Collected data
_ _ _ _ _ _ _

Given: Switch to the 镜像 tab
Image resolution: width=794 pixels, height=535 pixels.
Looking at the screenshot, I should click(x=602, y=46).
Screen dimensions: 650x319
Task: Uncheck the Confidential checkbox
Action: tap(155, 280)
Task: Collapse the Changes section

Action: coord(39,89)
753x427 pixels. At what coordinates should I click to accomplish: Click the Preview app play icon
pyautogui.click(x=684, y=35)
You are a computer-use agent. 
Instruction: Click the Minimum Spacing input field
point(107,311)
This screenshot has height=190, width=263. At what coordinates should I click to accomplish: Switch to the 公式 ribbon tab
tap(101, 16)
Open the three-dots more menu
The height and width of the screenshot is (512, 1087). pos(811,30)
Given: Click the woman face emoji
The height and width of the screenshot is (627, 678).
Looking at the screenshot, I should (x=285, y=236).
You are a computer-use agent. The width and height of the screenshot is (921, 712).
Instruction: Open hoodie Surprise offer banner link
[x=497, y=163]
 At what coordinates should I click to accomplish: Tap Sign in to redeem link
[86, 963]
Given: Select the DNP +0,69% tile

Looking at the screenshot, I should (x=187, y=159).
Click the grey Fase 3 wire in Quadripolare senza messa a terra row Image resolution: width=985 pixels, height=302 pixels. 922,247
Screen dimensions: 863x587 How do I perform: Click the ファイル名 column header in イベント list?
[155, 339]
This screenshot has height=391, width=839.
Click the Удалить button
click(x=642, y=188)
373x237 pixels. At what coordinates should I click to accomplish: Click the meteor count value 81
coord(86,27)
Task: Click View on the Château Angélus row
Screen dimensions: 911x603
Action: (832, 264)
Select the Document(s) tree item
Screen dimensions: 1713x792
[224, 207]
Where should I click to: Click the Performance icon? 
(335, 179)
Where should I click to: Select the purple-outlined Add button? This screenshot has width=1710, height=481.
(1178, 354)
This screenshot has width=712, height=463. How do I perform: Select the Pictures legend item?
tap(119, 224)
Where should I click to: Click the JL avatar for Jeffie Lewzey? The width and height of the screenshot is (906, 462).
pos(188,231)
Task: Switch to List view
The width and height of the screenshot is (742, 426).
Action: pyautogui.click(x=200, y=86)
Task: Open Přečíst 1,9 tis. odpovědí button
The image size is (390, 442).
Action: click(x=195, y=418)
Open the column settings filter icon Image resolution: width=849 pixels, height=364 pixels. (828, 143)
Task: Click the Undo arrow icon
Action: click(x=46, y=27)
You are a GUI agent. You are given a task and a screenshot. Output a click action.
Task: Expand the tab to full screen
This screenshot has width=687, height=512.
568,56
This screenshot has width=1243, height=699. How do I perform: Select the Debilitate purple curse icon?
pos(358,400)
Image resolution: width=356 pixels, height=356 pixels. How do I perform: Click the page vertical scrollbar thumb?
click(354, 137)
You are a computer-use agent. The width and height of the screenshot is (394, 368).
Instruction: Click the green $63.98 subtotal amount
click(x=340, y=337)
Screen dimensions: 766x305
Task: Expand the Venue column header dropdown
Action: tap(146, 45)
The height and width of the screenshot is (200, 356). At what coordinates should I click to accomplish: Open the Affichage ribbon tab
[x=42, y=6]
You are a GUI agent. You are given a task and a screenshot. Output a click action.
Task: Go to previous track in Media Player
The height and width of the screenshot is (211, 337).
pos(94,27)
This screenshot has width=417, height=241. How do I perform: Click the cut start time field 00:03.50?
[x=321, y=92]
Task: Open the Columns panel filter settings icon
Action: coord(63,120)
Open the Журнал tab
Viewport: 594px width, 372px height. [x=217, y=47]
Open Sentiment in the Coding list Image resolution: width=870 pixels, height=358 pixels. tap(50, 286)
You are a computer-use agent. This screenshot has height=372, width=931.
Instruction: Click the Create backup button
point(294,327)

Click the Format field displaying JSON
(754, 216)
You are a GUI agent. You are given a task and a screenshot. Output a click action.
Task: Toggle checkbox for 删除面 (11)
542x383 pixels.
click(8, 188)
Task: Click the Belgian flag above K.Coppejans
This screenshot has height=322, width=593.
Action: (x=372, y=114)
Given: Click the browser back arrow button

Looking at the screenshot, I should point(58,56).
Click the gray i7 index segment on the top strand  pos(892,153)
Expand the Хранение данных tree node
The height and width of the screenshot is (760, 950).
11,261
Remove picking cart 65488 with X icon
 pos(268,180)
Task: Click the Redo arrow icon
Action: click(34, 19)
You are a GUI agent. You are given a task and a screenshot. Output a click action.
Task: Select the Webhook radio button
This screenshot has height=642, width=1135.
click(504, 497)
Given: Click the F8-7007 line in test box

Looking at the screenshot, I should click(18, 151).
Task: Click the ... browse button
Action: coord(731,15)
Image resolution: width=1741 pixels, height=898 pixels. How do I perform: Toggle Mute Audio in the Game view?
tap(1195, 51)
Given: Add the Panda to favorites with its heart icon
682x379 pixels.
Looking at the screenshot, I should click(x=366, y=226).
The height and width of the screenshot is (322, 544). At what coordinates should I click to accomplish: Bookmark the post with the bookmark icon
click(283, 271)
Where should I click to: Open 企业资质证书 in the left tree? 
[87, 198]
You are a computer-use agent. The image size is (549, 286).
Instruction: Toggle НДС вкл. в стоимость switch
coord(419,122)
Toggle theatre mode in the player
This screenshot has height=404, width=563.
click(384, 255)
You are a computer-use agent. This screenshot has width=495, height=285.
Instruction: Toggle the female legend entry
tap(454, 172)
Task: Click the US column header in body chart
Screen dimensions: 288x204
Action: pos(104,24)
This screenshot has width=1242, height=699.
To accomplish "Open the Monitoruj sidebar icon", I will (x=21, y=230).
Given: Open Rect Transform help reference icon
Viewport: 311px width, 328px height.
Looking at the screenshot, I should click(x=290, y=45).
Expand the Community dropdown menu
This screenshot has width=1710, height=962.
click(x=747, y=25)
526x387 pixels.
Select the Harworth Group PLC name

_ _ _ _ _ _ _

How to complete this task
For this exercise, transcribe all the records exactly.

Answer box
Given: Switch to the 镜像 tab
Image resolution: width=794 pixels, height=535 pixels.
Looking at the screenshot, I should click(x=602, y=46).
Screen dimensions: 650x319
Task: Uncheck the Confidential checkbox
Action: tap(155, 280)
Task: Collapse the Changes section

Action: coord(39,89)
753x427 pixels. At what coordinates should I click to accomplish: Click the Preview app play icon
pyautogui.click(x=684, y=35)
You are a computer-use agent. 
Instruction: Click the Minimum Spacing input field
point(107,311)
This screenshot has height=190, width=263. At what coordinates should I click to accomplish: Switch to the 公式 ribbon tab
tap(101, 16)
Open the three-dots more menu
The height and width of the screenshot is (512, 1087). pos(811,30)
Given: Click the woman face emoji
The height and width of the screenshot is (627, 678).
Looking at the screenshot, I should (x=285, y=236).
You are a computer-use agent. The width and height of the screenshot is (921, 712).
Instruction: Open hoodie Surprise offer banner link
[x=497, y=163]
 At what coordinates should I click to accomplish: Tap Sign in to redeem link
[86, 963]
Given: Select the DNP +0,69% tile

Looking at the screenshot, I should (x=187, y=159).
Click the grey Fase 3 wire in Quadripolare senza messa a terra row Image resolution: width=985 pixels, height=302 pixels. 922,247
Screen dimensions: 863x587 How do I perform: Click the ファイル名 column header in イベント list?
[155, 339]
This screenshot has height=391, width=839.
Click the Удалить button
click(x=642, y=188)
373x237 pixels. At what coordinates should I click to accomplish: Click the meteor count value 81
coord(86,27)
Task: Click View on the Château Angélus row
Screen dimensions: 911x603
Action: (832, 264)
Select the Document(s) tree item
Screen dimensions: 1713x792
[224, 207]
Where should I click to: Click the Performance icon? 
(335, 179)
Where should I click to: Select the purple-outlined Add button? This screenshot has width=1710, height=481.
(1178, 354)
This screenshot has width=712, height=463. How do I perform: Select the Pictures legend item?
tap(119, 224)
Where should I click to: Click the JL avatar for Jeffie Lewzey? The width and height of the screenshot is (906, 462).
pos(188,231)
Task: Switch to List view
The width and height of the screenshot is (742, 426).
Action: pyautogui.click(x=200, y=86)
Task: Open Přečíst 1,9 tis. odpovědí button
The image size is (390, 442).
Action: click(x=195, y=418)
Open the column settings filter icon Image resolution: width=849 pixels, height=364 pixels. (828, 143)
Task: Click the Undo arrow icon
Action: click(x=46, y=27)
You are a GUI agent. You are given a task and a screenshot. Output a click action.
Task: Expand the tab to full screen
This screenshot has width=687, height=512.
568,56
This screenshot has width=1243, height=699. How do I perform: Select the Debilitate purple curse icon?
pos(358,400)
Image resolution: width=356 pixels, height=356 pixels. How do I perform: Click the page vertical scrollbar thumb?
click(354, 137)
You are a computer-use agent. The width and height of the screenshot is (394, 368).
Instruction: Click the green $63.98 subtotal amount
click(x=340, y=337)
Screen dimensions: 766x305
Task: Expand the Venue column header dropdown
Action: tap(146, 45)
The height and width of the screenshot is (200, 356). At what coordinates should I click to accomplish: Open the Affichage ribbon tab
[x=42, y=6]
You are a GUI agent. You are given a task and a screenshot. Output a click action.
Task: Go to previous track in Media Player
The height and width of the screenshot is (211, 337).
pos(94,27)
This screenshot has width=417, height=241. How do I perform: Click the cut start time field 00:03.50?
[x=321, y=92]
Task: Open the Columns panel filter settings icon
Action: coord(63,120)
Open the Журнал tab
Viewport: 594px width, 372px height. [x=217, y=47]
Open Sentiment in the Coding list Image resolution: width=870 pixels, height=358 pixels. tap(50, 286)
You are a computer-use agent. This screenshot has height=372, width=931.
Instruction: Click the Create backup button
point(294,327)

Click the Format field displaying JSON
(754, 216)
You are a GUI agent. You are given a task and a screenshot. Output a click action.
Task: Toggle checkbox for 删除面 (11)
542x383 pixels.
click(8, 188)
Task: Click the Belgian flag above K.Coppejans
This screenshot has height=322, width=593.
Action: (x=372, y=114)
Given: Click the browser back arrow button

Looking at the screenshot, I should point(58,56).
Click the gray i7 index segment on the top strand  pos(892,153)
Expand the Хранение данных tree node
The height and width of the screenshot is (760, 950).
11,261
Remove picking cart 65488 with X icon
 pos(268,180)
Task: Click the Redo arrow icon
Action: click(34, 19)
You are a GUI agent. You are given a task and a screenshot. Output a click action.
Task: Select the Webhook radio button
This screenshot has height=642, width=1135.
click(504, 497)
Given: Click the F8-7007 line in test box

Looking at the screenshot, I should click(18, 151).
Task: Click the ... browse button
Action: coord(731,15)
Image resolution: width=1741 pixels, height=898 pixels. How do I perform: Toggle Mute Audio in the Game view?
tap(1195, 51)
Given: Add the Panda to favorites with its heart icon
682x379 pixels.
Looking at the screenshot, I should click(x=366, y=226).
The height and width of the screenshot is (322, 544). At what coordinates should I click to accomplish: Bookmark the post with the bookmark icon
click(283, 271)
Where should I click to: Open 企业资质证书 in the left tree? 
[87, 198]
You are a computer-use agent. The image size is (549, 286).
Instruction: Toggle НДС вкл. в стоимость switch
coord(419,122)
Toggle theatre mode in the player
This screenshot has height=404, width=563.
click(384, 255)
You are a computer-use agent. This screenshot has width=495, height=285.
Instruction: Toggle the female legend entry
tap(454, 172)
Task: Click the US column header in body chart
Screen dimensions: 288x204
Action: pos(104,24)
This screenshot has width=1242, height=699.
To accomplish "Open the Monitoruj sidebar icon", I will (x=21, y=230).
Given: Open Rect Transform help reference icon
Viewport: 311px width, 328px height.
Looking at the screenshot, I should click(x=290, y=45).
Expand the Community dropdown menu
This screenshot has width=1710, height=962.
click(x=747, y=25)
526x387 pixels.
Select the Harworth Group PLC name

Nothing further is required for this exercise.